Oh yes you need all the metadata, but because it's 2 numbers the scale and zero_point, I think the movement of singular digits are super fast to the GPU registers - cannot confirm though.

It's like in cuBLAS you do alphaAB + beta*C, and alpha and beta are both scalars which can be on the CPU, and moved to the GPU in nanaseconds.

I'm unsure though since I haven't tested it

Dylan16807 · on March 30, 2024

It still has to go through the entire memory system. It's hard for me to imagine that transferring a number from the CPU to the GPU is faster than transferring a byte, and if you have 2 CPU-resident numbers per GPU-resident byte that's a lot of transferring.

danielhanchen · on March 30, 2024

I don't disagree - fair point there definitely is a latency transfer overhead. I would suspect one had prefetch it by calling `.to("cuda", non_blocking = True)` say 2 layers ahead, so you can in theory hide the movement.

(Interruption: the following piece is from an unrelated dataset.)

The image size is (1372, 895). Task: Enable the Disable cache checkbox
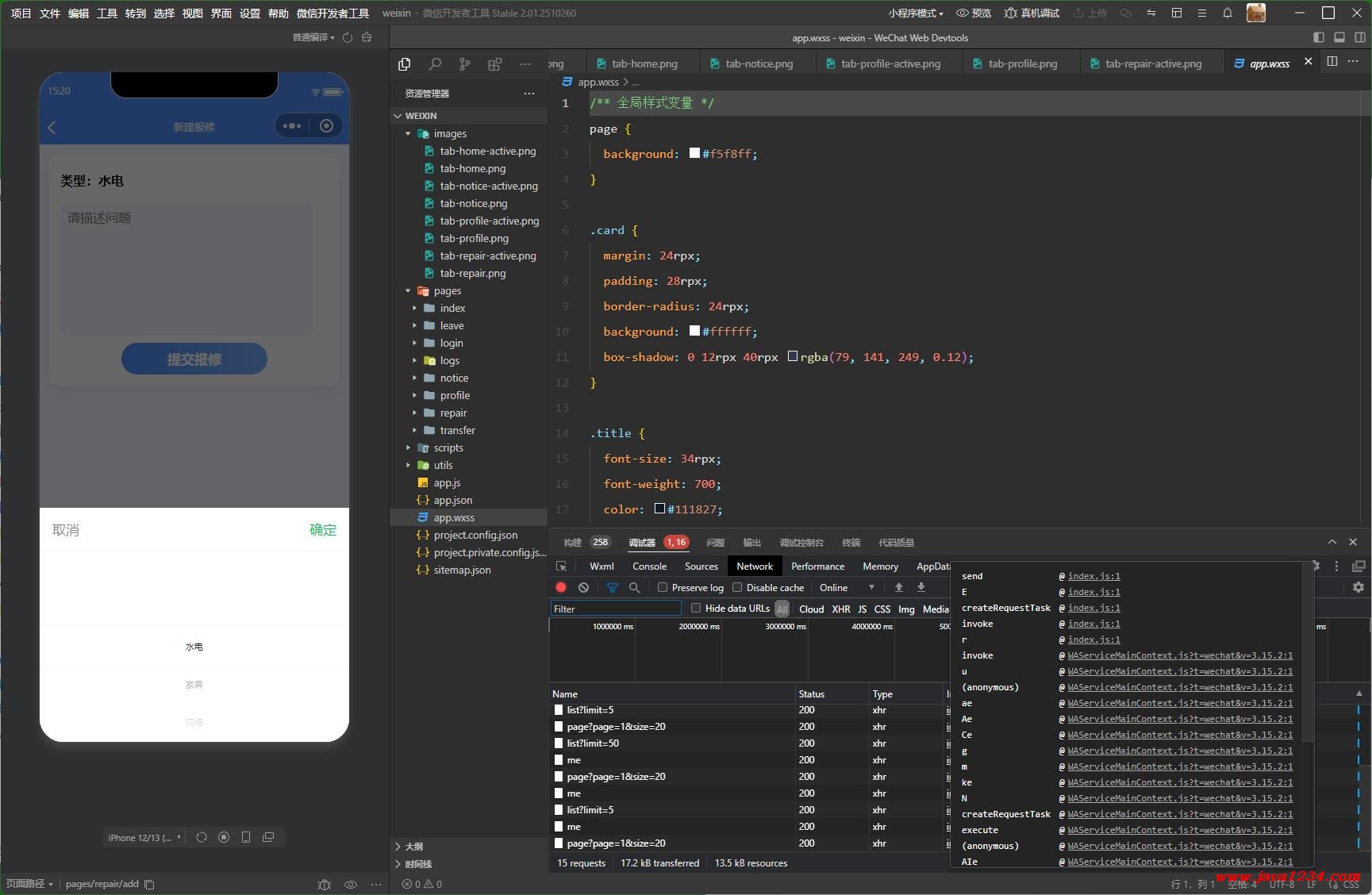[737, 587]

I think somewhere the blog did mention HQQ for 1 bit is slower for now, maybe due to the transfer overhead, although I couldn't exactly remember where

Dylan16807 · on March 30, 2024

My point is more that if it's that many bytes flowing around on demand, you're basically swapping layers in and out of the GPU as you use them (or x% of each layer).

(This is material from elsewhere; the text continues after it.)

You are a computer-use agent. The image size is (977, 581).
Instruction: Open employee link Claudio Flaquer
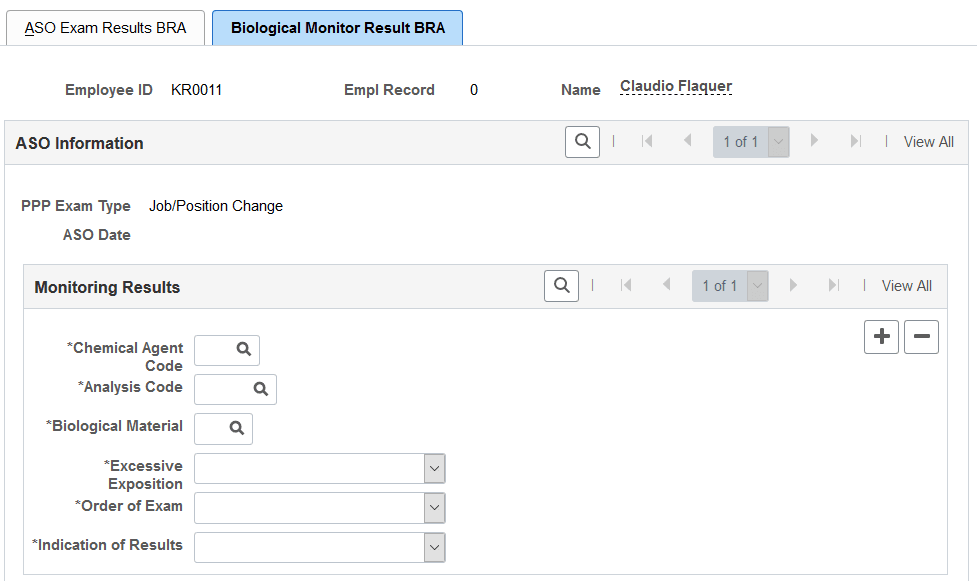point(675,85)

Which is fine, and it's a valid feature, but you don't need to split those bytes into "data" and "metadata" to make that happen.

Is there actually something they gain from this particular method of splitting?

danielhanchen · on March 30, 2024

I guess it's mainly to reduce VRAM usage. Assuming we don't do this, then a 7b model with 1bit group size 8 will use 3GB or something of VRAM, whilst a 4bit group size of 64 will use 4GB approx.

Assume we have a 100b model - with 4bit, VRAM is around 57GB or so. With 1bit, 43GB VRAM, but by moving the scalars and zero point to RAM, VRAM use is like 15GB or something, at the cost of like 28GB RAM usage.

I guess maybe a valid approach is to dynamically select which ones to move to RAM or VRAM, given your VRAM budget. Say you have a 40GB GPU, clearly move more of the scalars to GPU. But if you have a weak GPU, then you need to use more RAM.

Dylan16807 · on March 30, 2024

I still don't think I'm getting my point across.

What if you store 40% of the data and 40% of the metadata in CPU memory. Is that the same for performance?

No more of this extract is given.